Nations with fattest kids revealed – and top place might surprise you

Countries with the fattest under-5s revealed: New WHO league table sees Britain ranked 22nd… and the US isn’t even in the top 50!

  • Globally 37million children under five were classed as overweight in 2022 
  • Britain was 22nd while the US claimed the 52nd in the table of 198 nations 

Countries with the world’s fattest kids are today named and shamed in a startling analysis which comes amid spiralling obesity rates across the planet.

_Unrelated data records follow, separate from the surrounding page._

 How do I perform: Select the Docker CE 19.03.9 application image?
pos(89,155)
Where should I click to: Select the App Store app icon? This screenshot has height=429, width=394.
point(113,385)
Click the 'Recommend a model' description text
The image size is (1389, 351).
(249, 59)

Neither Britain or the US feature in the top 20 of a new league table based on data published by the World Health Organization (WHO), but Australia comes in at second.

Instead, Libya takes the top spot. 

Almost three in ten under-5s (28.7 per cent) are classed as overweight in the African nation, according to the worldwide analysis of statistics for 2022.

The WHO has warned that obesity is ‘moving in the wrong direction’ and shows ‘no immediate sign of reversion’. 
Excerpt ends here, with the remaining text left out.